▶ _ASSIGNED TASK_
Return only the lines running from the top of the entries to the line with "Здравље (448, 173)", inclusive, exactly as written.

=== Begin Enclosure ===

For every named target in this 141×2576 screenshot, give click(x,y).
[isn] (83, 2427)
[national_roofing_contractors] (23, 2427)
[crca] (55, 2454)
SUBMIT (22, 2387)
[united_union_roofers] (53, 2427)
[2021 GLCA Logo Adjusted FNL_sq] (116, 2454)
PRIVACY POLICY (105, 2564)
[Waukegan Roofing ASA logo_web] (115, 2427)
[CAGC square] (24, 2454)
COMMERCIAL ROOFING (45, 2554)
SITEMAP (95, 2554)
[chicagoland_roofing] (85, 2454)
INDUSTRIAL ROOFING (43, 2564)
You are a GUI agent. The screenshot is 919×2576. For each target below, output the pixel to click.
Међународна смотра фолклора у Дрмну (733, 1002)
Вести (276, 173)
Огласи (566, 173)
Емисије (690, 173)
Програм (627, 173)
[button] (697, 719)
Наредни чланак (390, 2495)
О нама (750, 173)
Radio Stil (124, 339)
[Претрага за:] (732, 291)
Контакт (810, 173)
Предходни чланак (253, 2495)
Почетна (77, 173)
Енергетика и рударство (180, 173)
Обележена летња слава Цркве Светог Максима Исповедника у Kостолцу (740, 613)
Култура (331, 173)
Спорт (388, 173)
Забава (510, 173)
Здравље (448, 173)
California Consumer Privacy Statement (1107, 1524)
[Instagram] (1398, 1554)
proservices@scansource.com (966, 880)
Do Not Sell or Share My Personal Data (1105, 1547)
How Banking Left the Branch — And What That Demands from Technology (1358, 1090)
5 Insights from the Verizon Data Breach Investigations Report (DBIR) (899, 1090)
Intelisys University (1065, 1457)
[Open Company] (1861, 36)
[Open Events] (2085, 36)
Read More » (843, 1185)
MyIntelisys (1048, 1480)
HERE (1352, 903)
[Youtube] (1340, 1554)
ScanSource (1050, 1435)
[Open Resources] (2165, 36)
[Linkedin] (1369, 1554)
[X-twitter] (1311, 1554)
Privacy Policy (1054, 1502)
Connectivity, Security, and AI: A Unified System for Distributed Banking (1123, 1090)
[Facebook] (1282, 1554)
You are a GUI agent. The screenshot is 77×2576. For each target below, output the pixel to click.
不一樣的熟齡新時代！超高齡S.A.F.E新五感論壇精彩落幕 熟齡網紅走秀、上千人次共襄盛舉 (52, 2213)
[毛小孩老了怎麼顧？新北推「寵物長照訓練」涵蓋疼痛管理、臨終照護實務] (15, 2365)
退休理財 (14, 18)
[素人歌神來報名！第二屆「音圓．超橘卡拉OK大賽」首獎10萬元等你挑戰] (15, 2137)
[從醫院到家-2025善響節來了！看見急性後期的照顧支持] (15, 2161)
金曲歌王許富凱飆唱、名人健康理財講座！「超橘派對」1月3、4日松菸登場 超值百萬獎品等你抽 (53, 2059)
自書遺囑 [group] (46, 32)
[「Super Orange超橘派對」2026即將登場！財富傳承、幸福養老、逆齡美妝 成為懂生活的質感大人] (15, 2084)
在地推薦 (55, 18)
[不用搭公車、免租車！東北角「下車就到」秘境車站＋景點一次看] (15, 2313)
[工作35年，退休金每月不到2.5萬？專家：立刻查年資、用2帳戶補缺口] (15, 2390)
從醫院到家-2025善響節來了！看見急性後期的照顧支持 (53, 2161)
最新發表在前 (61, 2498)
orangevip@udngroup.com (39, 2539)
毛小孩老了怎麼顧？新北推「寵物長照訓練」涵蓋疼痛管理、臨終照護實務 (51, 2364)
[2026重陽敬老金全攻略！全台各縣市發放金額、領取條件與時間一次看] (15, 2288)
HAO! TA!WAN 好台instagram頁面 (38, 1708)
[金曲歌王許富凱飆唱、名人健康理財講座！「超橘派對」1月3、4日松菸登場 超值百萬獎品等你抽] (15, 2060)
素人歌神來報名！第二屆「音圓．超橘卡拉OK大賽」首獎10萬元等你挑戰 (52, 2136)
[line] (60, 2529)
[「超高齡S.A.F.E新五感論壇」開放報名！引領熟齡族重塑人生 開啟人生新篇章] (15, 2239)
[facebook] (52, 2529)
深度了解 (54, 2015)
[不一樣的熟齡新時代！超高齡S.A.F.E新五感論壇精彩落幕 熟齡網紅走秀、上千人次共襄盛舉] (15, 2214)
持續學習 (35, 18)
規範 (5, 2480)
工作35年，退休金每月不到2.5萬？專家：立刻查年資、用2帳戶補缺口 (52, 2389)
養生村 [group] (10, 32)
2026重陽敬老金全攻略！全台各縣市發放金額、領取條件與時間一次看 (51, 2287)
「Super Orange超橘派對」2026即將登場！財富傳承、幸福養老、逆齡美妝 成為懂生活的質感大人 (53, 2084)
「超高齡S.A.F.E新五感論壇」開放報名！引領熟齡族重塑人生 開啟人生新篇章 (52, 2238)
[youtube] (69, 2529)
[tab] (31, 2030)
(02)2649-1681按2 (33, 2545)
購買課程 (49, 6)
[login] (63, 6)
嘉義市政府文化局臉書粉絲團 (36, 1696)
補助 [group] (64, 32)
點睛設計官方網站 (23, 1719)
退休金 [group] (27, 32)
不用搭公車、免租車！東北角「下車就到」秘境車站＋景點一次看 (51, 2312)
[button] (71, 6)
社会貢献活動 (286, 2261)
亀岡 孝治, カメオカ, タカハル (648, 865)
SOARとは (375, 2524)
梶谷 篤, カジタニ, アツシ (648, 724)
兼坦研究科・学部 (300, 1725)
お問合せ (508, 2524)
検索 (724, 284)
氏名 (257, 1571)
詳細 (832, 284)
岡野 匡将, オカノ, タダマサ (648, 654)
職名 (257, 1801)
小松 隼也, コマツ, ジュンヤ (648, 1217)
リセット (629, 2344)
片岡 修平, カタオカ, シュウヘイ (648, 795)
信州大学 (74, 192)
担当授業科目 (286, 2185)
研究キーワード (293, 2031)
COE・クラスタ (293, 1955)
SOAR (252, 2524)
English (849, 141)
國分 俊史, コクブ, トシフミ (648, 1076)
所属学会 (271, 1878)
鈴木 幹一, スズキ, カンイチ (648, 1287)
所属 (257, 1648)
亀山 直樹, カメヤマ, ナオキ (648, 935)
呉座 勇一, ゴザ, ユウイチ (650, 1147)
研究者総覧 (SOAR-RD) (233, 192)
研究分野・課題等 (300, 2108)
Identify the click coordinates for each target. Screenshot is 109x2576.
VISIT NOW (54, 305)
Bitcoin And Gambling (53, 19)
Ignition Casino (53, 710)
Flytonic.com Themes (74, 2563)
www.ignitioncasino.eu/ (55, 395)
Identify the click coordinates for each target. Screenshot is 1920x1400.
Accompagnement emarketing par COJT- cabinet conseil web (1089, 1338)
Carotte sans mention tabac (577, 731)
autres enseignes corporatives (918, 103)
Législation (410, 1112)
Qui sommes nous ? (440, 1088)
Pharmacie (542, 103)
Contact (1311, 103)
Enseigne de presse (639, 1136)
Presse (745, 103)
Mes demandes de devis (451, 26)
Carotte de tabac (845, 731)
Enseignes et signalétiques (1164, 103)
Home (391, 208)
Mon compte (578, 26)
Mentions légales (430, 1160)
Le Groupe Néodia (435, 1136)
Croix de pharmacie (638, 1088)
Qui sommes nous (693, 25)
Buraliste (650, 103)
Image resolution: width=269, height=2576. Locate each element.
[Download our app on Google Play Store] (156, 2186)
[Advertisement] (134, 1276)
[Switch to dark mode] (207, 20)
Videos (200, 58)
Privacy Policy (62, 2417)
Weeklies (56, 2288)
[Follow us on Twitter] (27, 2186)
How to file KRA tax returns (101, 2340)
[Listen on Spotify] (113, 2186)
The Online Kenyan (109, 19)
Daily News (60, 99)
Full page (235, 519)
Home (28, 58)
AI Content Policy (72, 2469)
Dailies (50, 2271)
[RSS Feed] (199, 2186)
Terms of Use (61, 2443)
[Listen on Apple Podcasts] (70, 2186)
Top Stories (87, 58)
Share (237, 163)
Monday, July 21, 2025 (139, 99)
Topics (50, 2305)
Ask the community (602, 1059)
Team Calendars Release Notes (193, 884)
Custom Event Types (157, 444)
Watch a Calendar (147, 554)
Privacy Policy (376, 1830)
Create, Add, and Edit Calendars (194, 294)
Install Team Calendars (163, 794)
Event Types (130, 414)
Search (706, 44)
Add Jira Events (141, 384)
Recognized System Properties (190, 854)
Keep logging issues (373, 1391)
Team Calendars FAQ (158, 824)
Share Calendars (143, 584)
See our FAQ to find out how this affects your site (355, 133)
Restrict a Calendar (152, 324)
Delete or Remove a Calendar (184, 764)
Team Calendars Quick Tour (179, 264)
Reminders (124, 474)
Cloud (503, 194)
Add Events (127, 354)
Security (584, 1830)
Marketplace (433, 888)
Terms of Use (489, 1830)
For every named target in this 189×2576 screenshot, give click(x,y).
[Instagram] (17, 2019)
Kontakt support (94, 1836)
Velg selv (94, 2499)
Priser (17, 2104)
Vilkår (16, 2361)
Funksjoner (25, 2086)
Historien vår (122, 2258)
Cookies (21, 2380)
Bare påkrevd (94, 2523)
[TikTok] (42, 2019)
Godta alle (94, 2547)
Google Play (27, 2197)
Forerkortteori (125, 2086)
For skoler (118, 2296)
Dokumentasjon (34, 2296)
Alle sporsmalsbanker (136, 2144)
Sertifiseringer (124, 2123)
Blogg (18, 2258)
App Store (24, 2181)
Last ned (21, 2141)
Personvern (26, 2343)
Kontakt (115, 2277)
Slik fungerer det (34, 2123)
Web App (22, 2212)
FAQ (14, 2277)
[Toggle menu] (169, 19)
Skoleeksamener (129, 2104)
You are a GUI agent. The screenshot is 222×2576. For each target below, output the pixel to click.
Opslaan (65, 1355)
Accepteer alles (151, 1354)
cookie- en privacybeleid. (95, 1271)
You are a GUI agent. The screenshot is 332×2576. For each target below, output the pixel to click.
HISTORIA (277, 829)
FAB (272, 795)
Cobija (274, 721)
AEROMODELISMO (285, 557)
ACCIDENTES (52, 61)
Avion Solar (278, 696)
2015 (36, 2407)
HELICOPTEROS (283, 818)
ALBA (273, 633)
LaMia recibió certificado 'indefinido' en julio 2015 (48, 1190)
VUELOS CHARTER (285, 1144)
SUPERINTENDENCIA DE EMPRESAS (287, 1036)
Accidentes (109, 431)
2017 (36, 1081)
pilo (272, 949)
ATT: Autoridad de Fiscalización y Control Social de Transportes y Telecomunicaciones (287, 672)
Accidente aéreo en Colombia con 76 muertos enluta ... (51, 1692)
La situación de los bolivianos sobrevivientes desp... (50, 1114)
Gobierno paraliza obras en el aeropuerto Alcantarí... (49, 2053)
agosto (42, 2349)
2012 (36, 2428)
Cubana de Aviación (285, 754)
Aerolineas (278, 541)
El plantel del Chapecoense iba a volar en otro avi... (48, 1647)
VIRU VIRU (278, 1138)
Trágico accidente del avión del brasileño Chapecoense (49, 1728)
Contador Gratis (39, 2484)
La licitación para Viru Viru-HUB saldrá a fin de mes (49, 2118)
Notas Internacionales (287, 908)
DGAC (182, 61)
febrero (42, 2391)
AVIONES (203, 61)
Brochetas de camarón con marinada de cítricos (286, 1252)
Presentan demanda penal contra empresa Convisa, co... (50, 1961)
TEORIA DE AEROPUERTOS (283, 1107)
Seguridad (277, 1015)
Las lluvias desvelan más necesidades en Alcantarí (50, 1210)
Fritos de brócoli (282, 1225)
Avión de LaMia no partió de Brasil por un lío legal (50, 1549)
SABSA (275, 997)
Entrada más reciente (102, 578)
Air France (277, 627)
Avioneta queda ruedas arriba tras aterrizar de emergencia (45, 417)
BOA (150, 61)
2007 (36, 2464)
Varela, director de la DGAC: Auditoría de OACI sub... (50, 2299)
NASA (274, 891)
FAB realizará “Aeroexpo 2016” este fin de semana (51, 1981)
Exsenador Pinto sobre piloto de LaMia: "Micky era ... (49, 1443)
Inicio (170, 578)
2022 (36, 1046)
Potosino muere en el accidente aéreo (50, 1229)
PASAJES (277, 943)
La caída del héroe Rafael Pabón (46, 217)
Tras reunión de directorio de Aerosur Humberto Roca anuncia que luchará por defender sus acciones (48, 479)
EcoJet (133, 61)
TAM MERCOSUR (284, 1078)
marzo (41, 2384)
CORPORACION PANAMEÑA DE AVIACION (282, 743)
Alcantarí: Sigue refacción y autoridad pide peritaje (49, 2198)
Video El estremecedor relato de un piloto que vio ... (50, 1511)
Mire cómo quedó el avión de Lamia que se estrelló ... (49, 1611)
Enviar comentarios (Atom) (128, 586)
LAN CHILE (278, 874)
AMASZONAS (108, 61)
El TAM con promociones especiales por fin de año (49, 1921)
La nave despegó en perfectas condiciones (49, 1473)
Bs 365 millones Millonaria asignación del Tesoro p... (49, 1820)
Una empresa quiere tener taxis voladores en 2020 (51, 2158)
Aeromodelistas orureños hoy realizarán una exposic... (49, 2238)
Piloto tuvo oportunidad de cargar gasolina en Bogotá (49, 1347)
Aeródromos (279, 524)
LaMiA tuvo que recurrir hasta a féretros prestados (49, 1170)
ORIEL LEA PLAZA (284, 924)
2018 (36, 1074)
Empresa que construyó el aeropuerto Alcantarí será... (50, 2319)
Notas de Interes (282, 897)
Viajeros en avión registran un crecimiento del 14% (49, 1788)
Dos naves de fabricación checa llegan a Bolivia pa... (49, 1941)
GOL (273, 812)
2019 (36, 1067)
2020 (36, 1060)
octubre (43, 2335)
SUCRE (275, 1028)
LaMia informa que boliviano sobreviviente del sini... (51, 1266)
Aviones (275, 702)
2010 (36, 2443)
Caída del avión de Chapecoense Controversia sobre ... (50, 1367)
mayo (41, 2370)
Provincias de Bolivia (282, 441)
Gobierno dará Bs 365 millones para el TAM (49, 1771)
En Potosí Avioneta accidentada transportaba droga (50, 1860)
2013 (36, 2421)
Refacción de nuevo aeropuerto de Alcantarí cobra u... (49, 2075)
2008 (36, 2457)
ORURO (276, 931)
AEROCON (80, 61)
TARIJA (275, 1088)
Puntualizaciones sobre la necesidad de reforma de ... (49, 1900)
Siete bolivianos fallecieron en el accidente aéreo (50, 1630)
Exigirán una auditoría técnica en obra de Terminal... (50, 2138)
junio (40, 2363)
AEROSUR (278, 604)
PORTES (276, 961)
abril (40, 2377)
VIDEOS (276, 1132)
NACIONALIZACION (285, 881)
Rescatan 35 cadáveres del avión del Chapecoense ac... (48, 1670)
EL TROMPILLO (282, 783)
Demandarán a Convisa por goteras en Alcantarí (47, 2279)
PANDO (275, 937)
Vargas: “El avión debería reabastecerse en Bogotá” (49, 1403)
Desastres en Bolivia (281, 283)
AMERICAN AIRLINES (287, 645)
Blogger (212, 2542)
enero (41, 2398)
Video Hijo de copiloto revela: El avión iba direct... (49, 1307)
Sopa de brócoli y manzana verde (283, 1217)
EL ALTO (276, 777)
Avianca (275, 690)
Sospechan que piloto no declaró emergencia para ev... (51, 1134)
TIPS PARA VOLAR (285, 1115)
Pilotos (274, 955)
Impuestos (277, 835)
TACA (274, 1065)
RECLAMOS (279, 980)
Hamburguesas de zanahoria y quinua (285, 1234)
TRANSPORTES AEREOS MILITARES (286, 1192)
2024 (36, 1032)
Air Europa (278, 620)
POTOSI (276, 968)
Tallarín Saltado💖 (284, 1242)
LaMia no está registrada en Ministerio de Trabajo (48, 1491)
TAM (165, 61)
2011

=== End Enclosure ===

▶ _RESPONSE BELOW_
For every named target in this 141×2576 screenshot, give click(x,y).
[isn] (83, 2427)
[national_roofing_contractors] (23, 2427)
[crca] (55, 2454)
SUBMIT (22, 2387)
[united_union_roofers] (53, 2427)
[2021 GLCA Logo Adjusted FNL_sq] (116, 2454)
PRIVACY POLICY (105, 2564)
[Waukegan Roofing ASA logo_web] (115, 2427)
[CAGC square] (24, 2454)
COMMERCIAL ROOFING (45, 2554)
SITEMAP (95, 2554)
[chicagoland_roofing] (85, 2454)
INDUSTRIAL ROOFING (43, 2564)
You are a GUI agent. The screenshot is 919×2576. For each target below, output the pixel to click.
Међународна смотра фолклора у Дрмну (733, 1002)
Вести (276, 173)
Огласи (566, 173)
Емисије (690, 173)
Програм (627, 173)
[button] (697, 719)
Наредни чланак (390, 2495)
О нама (750, 173)
Radio Stil (124, 339)
[Претрага за:] (732, 291)
Контакт (810, 173)
Предходни чланак (253, 2495)
Почетна (77, 173)
Енергетика и рударство (180, 173)
Обележена летња слава Цркве Светог Максима Исповедника у Kостолцу (740, 613)
Култура (331, 173)
Спорт (388, 173)
Забава (510, 173)
Здравље (448, 173)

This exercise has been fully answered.